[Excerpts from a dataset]
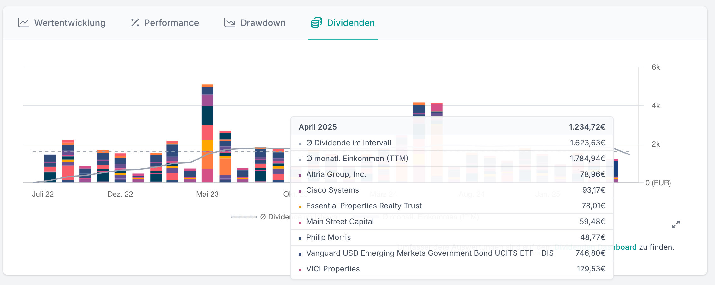
Task: Click the Drawdown chart icon
Action: coord(230,23)
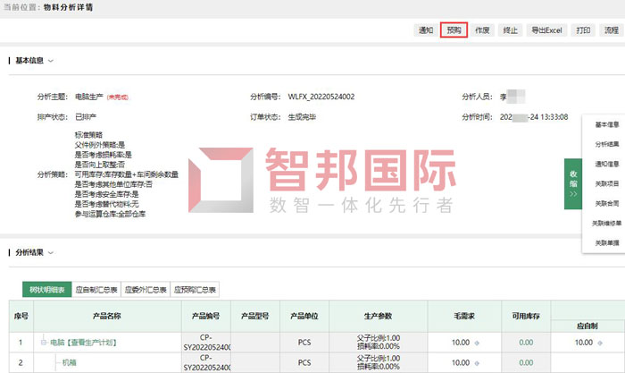Click the 终止 button
This screenshot has width=625, height=373.
pyautogui.click(x=510, y=30)

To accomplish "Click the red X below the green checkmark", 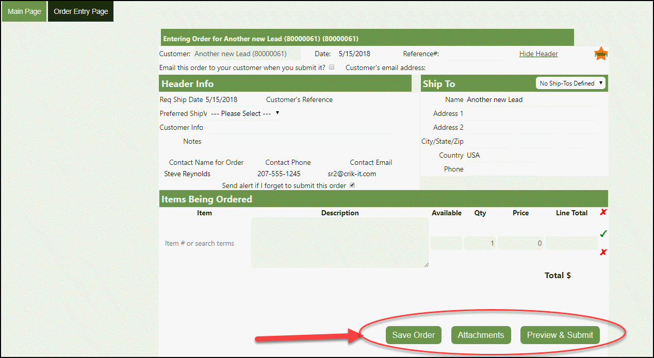I will click(x=603, y=252).
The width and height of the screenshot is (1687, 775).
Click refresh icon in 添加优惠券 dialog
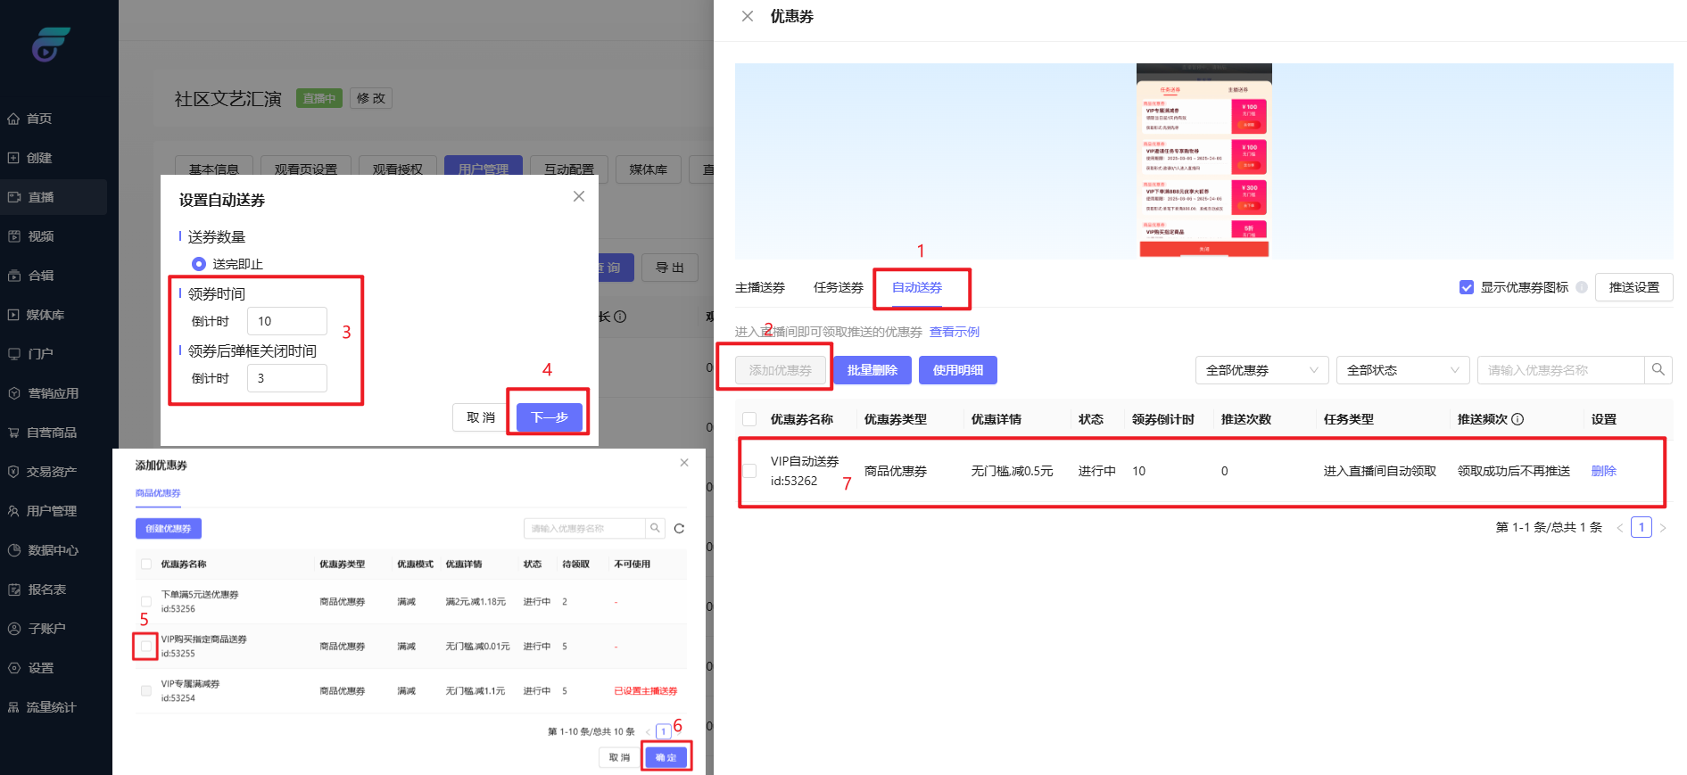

### [Exercise objective]
Print exactly the lines from the one containing "The width and" through the last line of the records, both included, and leave out the pictures.

### [Response area]
The width and height of the screenshot is (1687, 775).
Click refresh icon in 添加优惠券 dialog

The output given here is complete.